Most of organizations within the Black community are very involved in struggle. African Americans and their organizations are involved in the fight against the Contract, in the fight against police brutality and racist violence, in the fight against drugs, crime and the deterioration of our cities.
At the national level there has been a kind of crisis of inaction, what the New York Times called recently an eerie silence as the Contract is implemented. In the midst of this great crisis a call was made for a million African American men to march on Washington.
There is no doubt that the organizers of the march tapped into an enormous sentiment and desire to struggle. There was clearly a great desire to express the simple decency and self-respect and pride of Black men in the face of the racist offensive. We identify with and understand that great feeling and capacity for struggle among those who marched.

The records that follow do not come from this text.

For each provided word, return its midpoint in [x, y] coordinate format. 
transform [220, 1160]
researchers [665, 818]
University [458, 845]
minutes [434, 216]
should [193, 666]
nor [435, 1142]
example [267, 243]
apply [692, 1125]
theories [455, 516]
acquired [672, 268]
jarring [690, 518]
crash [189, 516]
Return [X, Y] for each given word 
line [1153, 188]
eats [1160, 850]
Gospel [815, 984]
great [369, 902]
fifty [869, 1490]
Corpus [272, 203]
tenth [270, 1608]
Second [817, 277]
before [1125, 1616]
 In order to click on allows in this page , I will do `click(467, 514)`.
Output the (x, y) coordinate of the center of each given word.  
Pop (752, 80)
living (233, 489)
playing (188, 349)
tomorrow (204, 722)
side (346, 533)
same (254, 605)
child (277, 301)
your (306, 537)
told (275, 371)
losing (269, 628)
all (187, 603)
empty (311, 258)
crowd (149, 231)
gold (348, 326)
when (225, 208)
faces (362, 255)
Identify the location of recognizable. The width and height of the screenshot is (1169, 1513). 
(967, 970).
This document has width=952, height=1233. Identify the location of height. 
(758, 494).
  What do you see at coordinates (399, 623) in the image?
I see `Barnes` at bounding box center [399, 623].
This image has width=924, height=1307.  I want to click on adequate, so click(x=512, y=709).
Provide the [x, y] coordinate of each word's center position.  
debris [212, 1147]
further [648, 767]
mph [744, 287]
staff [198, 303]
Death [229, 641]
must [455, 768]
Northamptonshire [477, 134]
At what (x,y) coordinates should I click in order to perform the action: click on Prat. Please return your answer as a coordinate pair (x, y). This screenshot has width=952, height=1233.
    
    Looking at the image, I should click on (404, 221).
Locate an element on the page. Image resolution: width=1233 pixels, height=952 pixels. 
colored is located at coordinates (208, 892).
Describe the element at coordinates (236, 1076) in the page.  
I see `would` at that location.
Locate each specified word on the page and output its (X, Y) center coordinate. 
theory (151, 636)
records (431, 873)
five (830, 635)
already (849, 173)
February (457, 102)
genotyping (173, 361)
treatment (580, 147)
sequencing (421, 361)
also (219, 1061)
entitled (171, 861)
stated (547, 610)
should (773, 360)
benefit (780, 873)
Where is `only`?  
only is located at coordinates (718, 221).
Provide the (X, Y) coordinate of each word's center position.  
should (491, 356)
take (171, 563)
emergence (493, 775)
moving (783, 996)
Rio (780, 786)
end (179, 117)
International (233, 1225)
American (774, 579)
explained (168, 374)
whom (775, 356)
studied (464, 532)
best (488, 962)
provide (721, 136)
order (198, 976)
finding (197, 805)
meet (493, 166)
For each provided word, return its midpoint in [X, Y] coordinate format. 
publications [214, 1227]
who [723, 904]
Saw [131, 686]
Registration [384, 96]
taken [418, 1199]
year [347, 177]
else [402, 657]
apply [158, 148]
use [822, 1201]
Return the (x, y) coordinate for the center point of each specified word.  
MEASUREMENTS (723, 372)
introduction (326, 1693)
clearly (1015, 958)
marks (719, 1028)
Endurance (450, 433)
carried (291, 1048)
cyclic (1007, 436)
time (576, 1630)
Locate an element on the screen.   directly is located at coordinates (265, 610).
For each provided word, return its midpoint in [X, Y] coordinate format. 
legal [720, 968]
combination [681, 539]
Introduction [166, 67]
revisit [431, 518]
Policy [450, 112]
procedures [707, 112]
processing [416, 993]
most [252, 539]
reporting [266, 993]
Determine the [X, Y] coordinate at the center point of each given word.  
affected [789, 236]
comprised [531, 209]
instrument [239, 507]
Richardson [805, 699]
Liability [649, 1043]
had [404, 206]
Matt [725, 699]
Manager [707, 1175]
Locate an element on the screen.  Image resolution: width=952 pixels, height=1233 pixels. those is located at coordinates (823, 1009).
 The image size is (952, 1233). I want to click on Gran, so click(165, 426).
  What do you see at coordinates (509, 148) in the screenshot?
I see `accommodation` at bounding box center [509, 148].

At the same time one has to make a distinction between those who marched and the march organizers and their slogans. The organizers were careful to say that this was not a protest march but a religious gathering and they also skillfully projected its main content: family, self-help, build your own business, pool your own resources, pull yourself by your bootstrap.
If we are accepting the proposition that African Americans should atone are we not accepting the concept that Black people have done some collective wrong? Is this not a tacit recognition and acceptance of the proposition that African Americas are the problem? Suddenly instead of being a people who face problems Black people are projected as the source of the problem! Dr. Du Bois posed the issue this way 100 years ago: 'How does it feel to be a problem?'
There is a very dangerous ideological game being played here. Concepts and programs that have been traditionally put forward by the ultra-right are now thrust bodily into the heart of the African American equality movement. "Family values" ... "manhood" ... "entrepreneurship" ... "do for self" ... "we don't want anything from the government" ... "atonement."
Think about it: as the ultra-right cuts the heart out of welfare and slashes Medicaid and Medicare, Black people are advised to say we don't want anything from the government. In other words we should not struggle. Thus, there was an attempt to develop a mass basis for the imposition of the Contract.
At the center of the struggle for equality must be the fight for jobs with affirmative action. When nearly half of the African American population live close to the poverty level there can be no serious discussion of real equality that does not have a massive jobs program as its basis.